Astronomers using data from NASA’s Fermi Gamma-ray Space Telescope have identified 14 candidate antistars — stars made of antimatter — in our Milky Way Galaxy.
Source: Sci News
“We generally take it for granted that equal amounts of matter and antimatter were produced in the Big Bang, yet the observable Universe seems to contain only negligible quantities of antimatter,” said Simon Dupourque from the University of Toulouse’s Institute for Research in Astrophysics and Planetology and colleagues.
“Baryonic antimatter in our Solar and Galactic neighborhood can be constrained by the observation of high-energy gamma rays.”
“When coming into contact with normal matter, it would produce annihilation radiation featuring a characteristic spectrum peaking around half the mass of the neutral pion and with a cutoff around the mass of the proton.”
“The non-detection of this annihilation feature in gamma rays has virtually excluded the existence of substantial amounts of baryonic antimatter in the Solar System, the Solar neighborhood, the Milky Way, and up to the scale of galaxy clusters.”
This has been recently challenged by the detection of a few antihelium nuclei by the Alpha Magnetic Spectrometer experiment (AMS-02) on the International Space Station.

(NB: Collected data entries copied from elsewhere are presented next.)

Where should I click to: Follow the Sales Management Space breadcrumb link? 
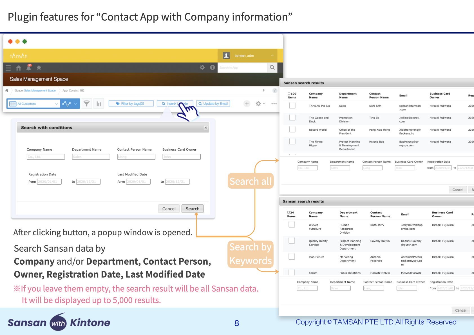[39, 90]
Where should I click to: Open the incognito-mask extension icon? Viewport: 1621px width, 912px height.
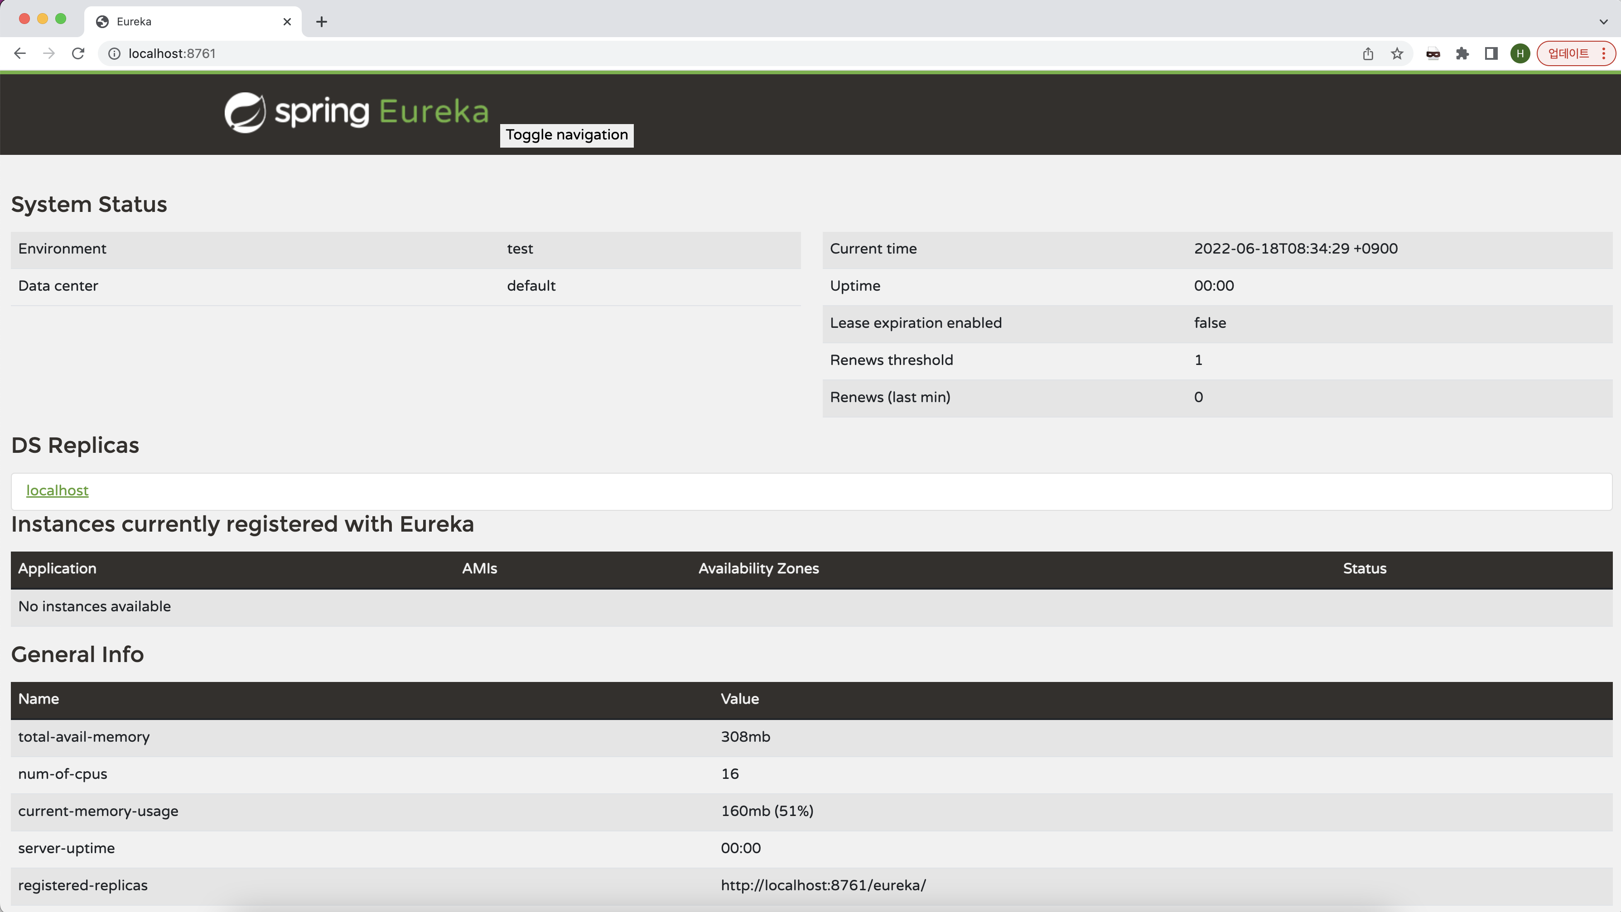1433,53
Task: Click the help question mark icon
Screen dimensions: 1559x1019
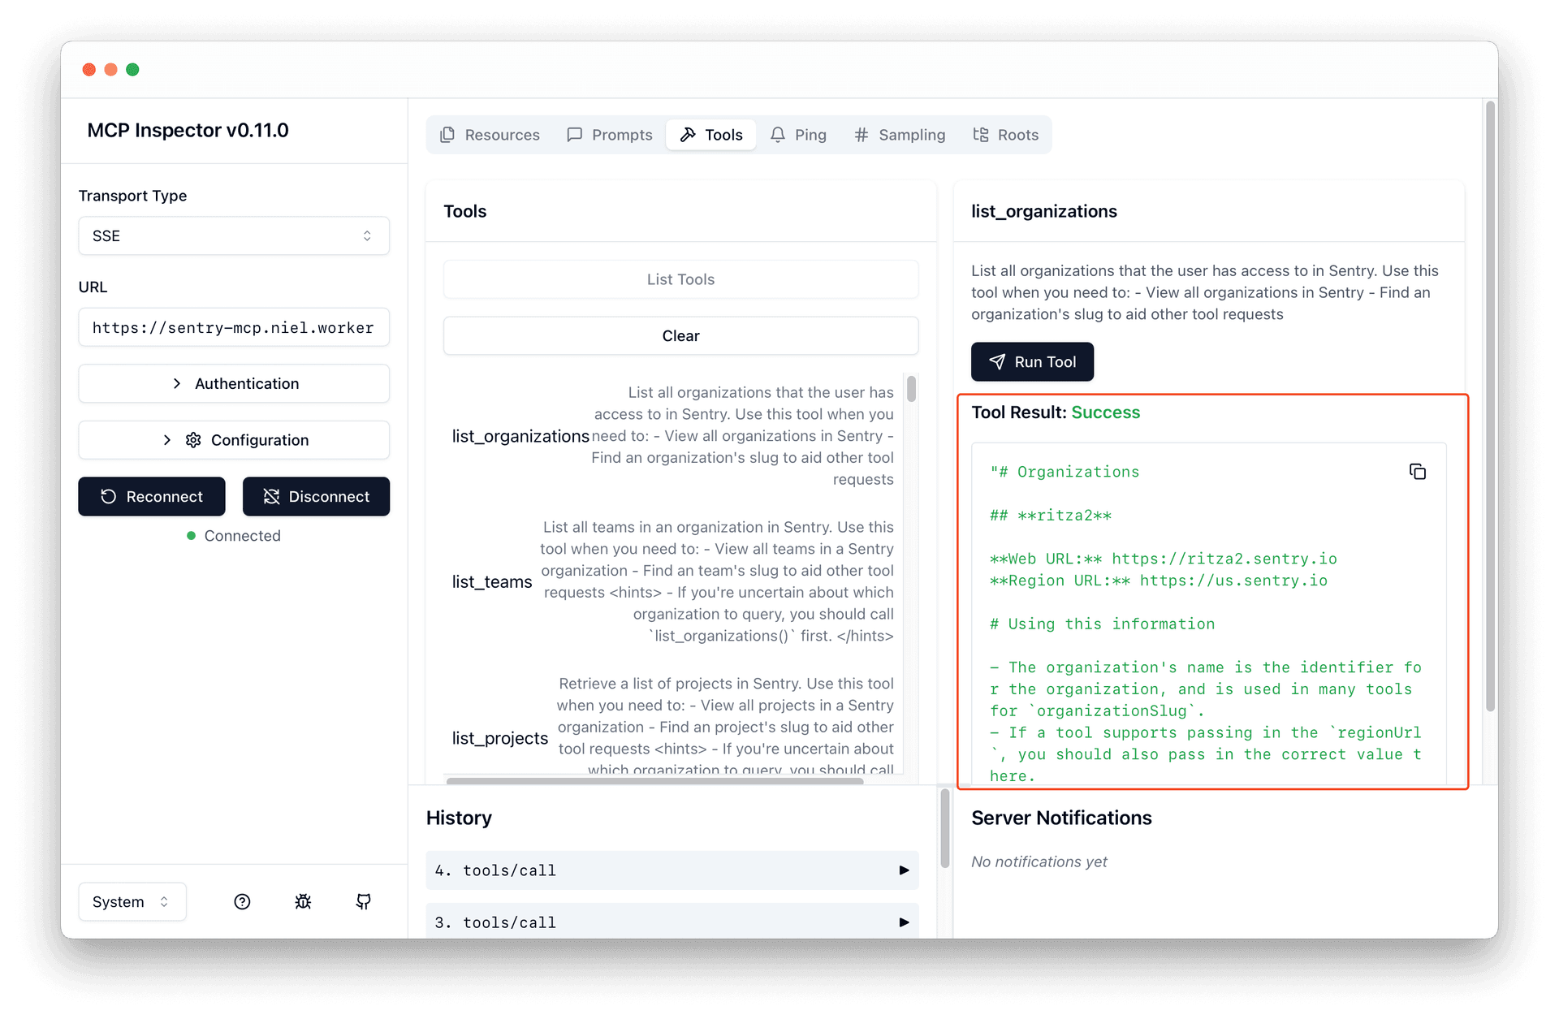Action: pyautogui.click(x=242, y=901)

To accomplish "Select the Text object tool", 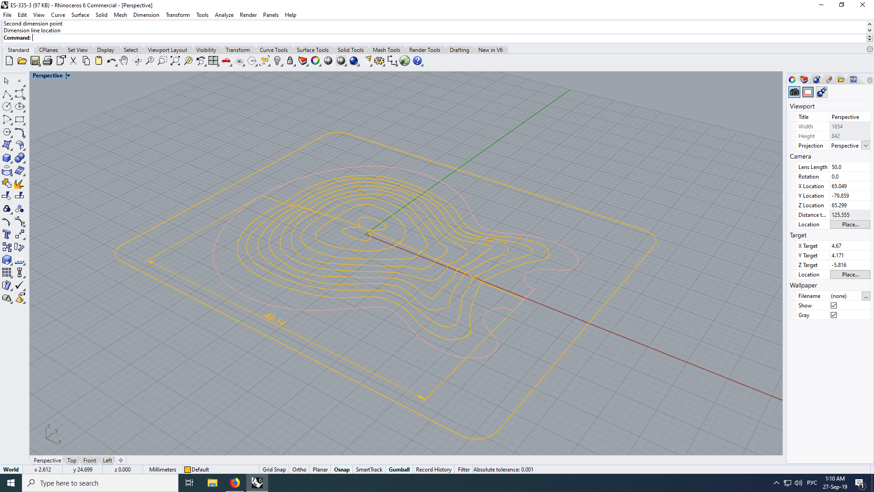I will click(x=7, y=235).
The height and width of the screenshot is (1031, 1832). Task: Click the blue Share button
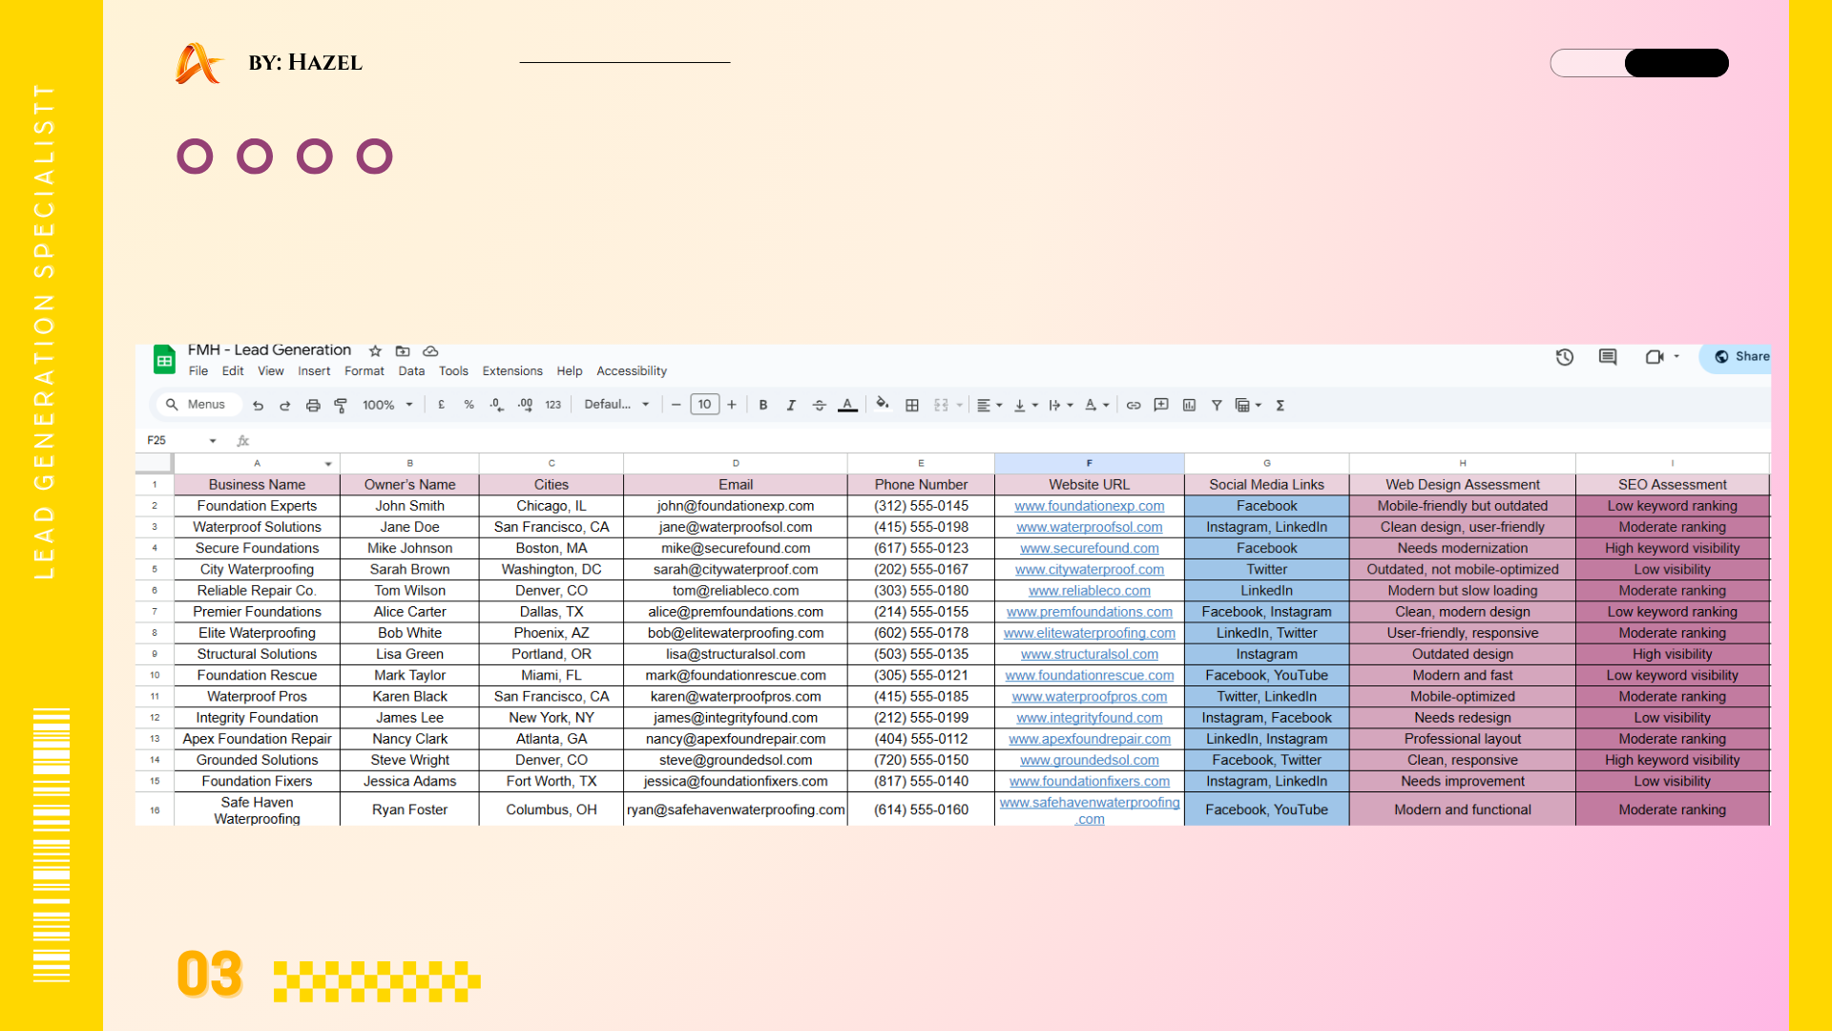pos(1740,357)
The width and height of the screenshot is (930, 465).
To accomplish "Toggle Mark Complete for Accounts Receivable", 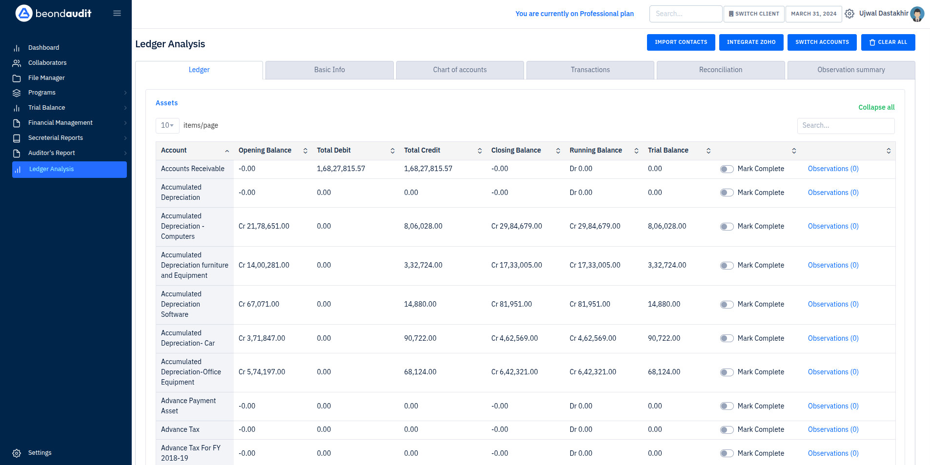I will [x=727, y=169].
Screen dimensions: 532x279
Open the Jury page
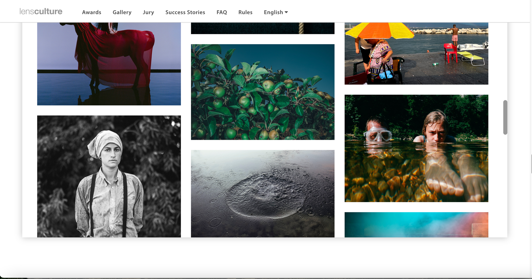pos(149,12)
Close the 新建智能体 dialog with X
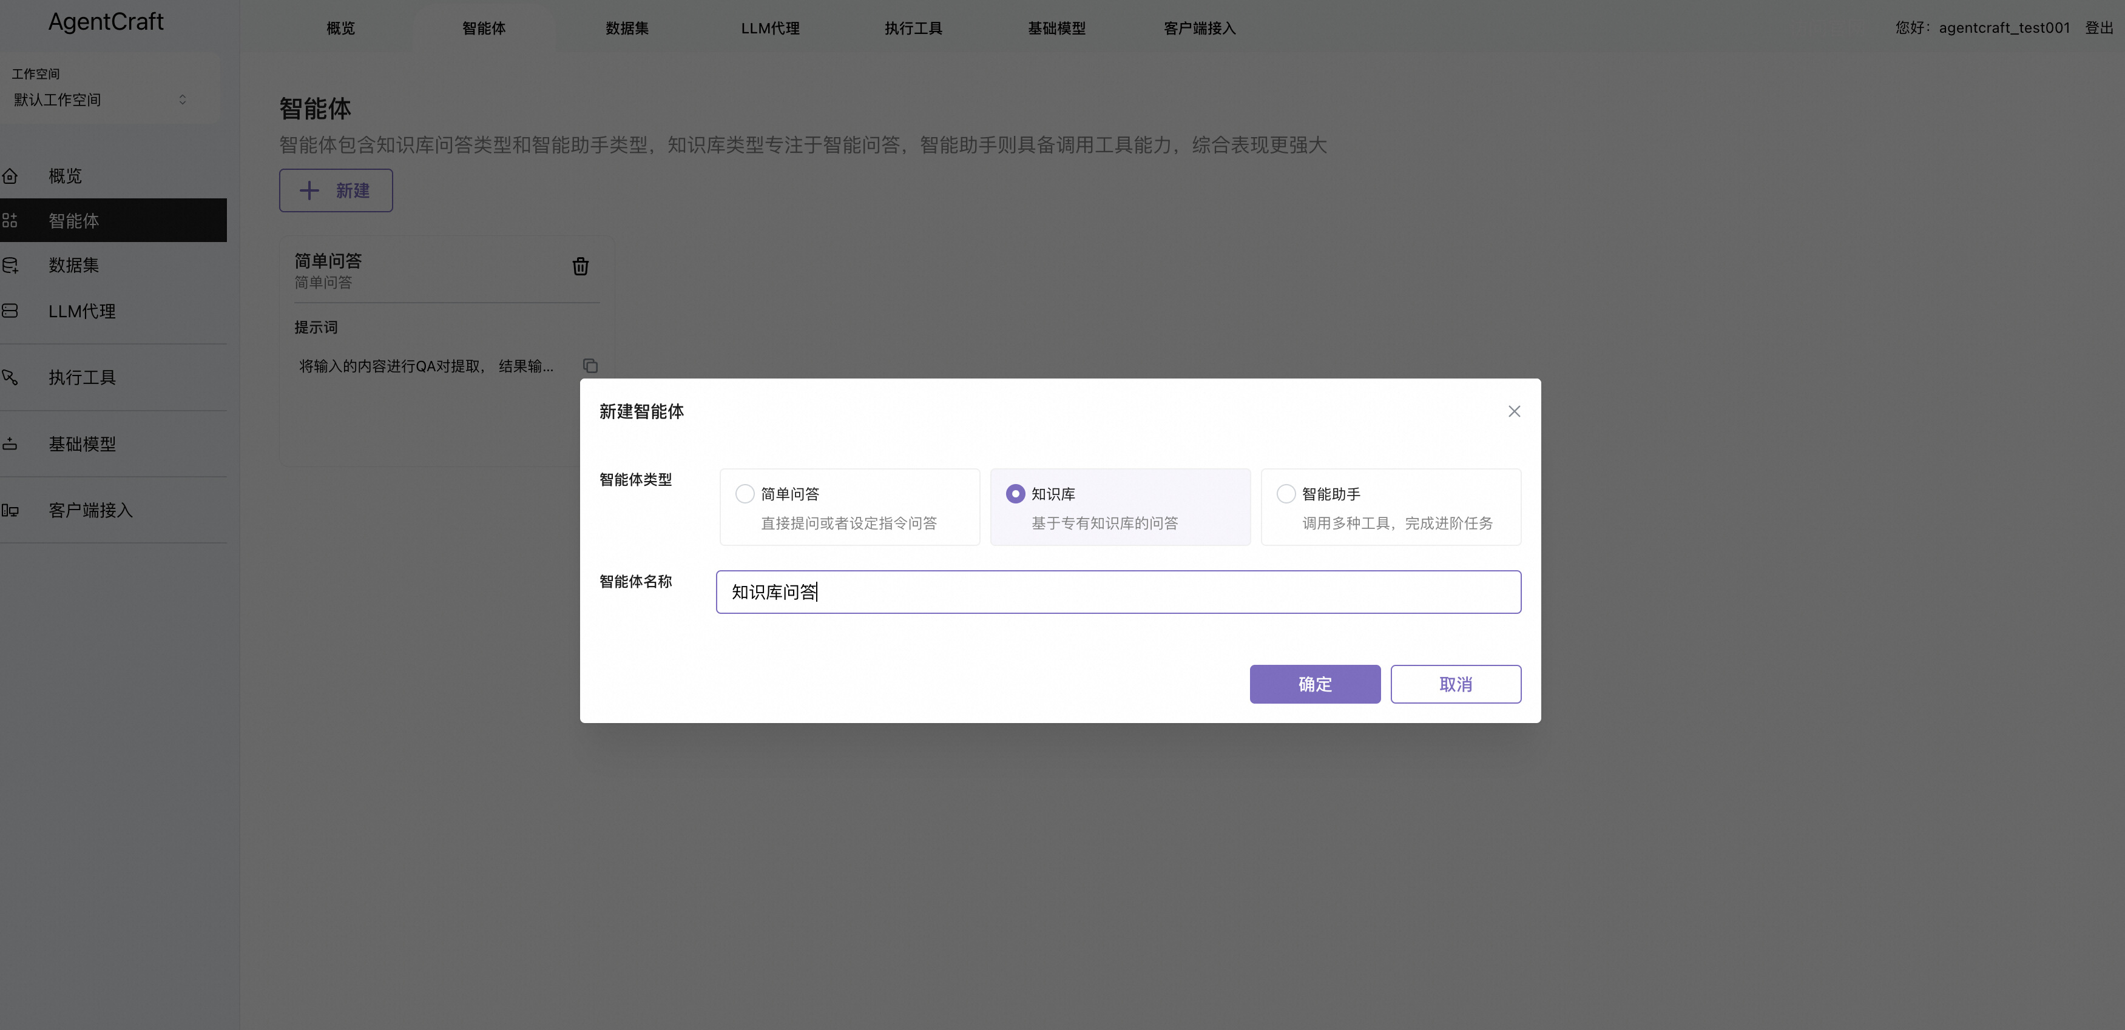The width and height of the screenshot is (2125, 1030). pyautogui.click(x=1514, y=412)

“AMS-02 measures roughly one antihelium in a hundred million helium,” the researchers explained.
“Amongst the eight antihelium events reported, six are compatible with being antihelium-3 and two with antihelium-4.”
“Several authors had pointed out that ‘the detection of a single antihelium […] would be a smoking gun […] for the existence of antistars and of antigalaxies’.”
In the new study, the scientists analyzed data from the gamma-ray source catalog (4FGL-DR2) produced by the Fermi Large Area Telescope (LAT).
“4FGL-DR2 is based on 10 years of observations with the LAT in the energy range from 50 MeV to 1 TeV,” they said.
“It contains 5,787 gamma-ray sources with their spectral parameters, spectral energy distributions, light curves, and multiwavelength associations.”
Positions and energy flux in the 100 MeV-100 GeV range of antistar candidates selected in 4FGL-DR2. The background image shows the Fermi 5-year all-sky photon counts above 1 GeV. Image credit: NASA / DOE / Fermi LAT Collaboration / Dupourqué et al., doi: 10.1103/PhysRevD.103.083016.
They were able to isolate 14 candidate stars whose properties were spectrally compatible with the expected signal from matter-antimatter annihilation.
“However, the nature of these sources is still uncertain. It is much more likely that they are actually other types of well-established gamma-ray emitters, such as pulsars or black holes,” they noted.
The authors also estimated that in our Milky Way Galaxy, there are 2.5 antistars per one million regular stars.
“The antistars more likely to be detected by the LAT lie at distances between a few tens of parsecs to 1,000 parsecs, and therefore could be the same antistars producing the antihelium nuclei tentatively detected by AMS-02,” they said.
“However, translating quantitatively the constraints on the antistar populations to the processes at on origin of the AMS-02 antihelium would require making hypotheses on the mechanisms that eject and accelerate antinuclei from antistars.”
A paper describing the findings was published in the journal Physical Review D.